### [PASSAGE]
=== Section Start ===
The amount of tissue histamine is unaltered in mDia1 knockout mice: effect of a congenital deficiency of mDia1 on mouse MC numbers in various locations. WT and mDia1 knockout mice (KO) were assessed for histamine content in lysates of cells isolated from peritoneal lavage fluid (PL) and ears and spleens corrected for micrograms of protein. Values represent means ± SDs from 6 to 7 mice.

FIG 9.
=== Section End ===
### [WORK INSTRUCTION A]
Answer these questions from the figure legend on histamine in mDia1 knockout mice:
(i) Besides ears and spleens, where were the cells taken from?
(ii) What were the histamine values corrected for?
(iii) From how many mice do the means and SDs come?
### [WORK INSTRUCTION B]
Please continue the figure legend on histamine in mDia1 knockout mice, starting after "FIG 9."

### [GIVEN DATA]
=== Section Start ===
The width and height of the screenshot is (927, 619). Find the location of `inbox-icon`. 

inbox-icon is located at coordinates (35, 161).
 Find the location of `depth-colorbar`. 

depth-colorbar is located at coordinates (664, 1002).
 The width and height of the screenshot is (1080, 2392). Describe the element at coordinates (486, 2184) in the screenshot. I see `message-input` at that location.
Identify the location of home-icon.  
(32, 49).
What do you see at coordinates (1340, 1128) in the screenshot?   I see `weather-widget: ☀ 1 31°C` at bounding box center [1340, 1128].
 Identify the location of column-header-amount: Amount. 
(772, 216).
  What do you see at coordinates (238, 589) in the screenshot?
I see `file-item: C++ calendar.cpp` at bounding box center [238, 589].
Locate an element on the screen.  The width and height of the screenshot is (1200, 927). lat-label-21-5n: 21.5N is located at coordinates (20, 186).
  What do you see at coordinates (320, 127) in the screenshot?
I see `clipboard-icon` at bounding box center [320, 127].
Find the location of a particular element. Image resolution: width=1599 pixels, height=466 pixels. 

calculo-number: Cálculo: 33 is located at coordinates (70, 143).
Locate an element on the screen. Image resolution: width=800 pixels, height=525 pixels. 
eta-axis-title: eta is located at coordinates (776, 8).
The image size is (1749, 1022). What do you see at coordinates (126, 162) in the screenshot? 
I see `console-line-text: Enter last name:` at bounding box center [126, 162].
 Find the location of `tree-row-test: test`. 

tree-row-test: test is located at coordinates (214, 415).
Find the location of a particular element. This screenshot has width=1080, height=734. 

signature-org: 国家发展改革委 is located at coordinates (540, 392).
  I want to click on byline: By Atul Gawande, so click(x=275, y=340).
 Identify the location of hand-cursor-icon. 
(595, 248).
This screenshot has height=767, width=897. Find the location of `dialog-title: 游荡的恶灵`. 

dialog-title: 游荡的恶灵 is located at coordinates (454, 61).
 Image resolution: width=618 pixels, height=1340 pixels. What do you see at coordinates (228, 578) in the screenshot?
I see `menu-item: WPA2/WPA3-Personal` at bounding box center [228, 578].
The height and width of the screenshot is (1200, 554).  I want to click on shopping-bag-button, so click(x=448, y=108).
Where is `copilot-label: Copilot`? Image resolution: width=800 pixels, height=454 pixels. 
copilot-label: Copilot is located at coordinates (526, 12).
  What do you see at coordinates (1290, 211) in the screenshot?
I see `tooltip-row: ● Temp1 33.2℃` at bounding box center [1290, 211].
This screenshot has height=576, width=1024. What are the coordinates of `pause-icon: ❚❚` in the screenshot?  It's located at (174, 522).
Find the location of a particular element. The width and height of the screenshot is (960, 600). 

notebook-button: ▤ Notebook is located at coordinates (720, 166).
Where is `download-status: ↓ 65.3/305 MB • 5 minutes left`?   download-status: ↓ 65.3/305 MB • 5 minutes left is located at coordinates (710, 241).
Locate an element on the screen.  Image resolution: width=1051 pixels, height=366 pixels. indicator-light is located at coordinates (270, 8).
=== Section End ===
### [ANSWER A]
(i) Peritoneal lavage fluid (PL)
(ii) Micrograms of protein
(iii) 6 to 7 mice

### [ANSWER B]
Model for the role of mDia1 in coordinating MC migration and secretion. According to our proposed model, MC activation by IL-8 involves activation of RhoA, which in turn binds to and relieves mDia1 from its autoinhibited state (Closed IA converted to Open IA). Another yet unknown modification is required that can be transduced by either IL-8 or FcεRI signaling to achieve full activation of mDia1 (Open IA converted to mDia1-X Open A). Through its actin-polymerizing activity, mDia1 then builds up the pericentral actin clusters that prevent cell flattening and converge the SGs, thereby inhibiting their release. When IL-8-stimulated cells are exposed to FcεRI signaling, the latter inhibits RhoA activation, thereby reverting mDia1 to its autoinhibited state. Therefore the secretory signal overrides the migratory signal, which is elicited by the chemokine receptor.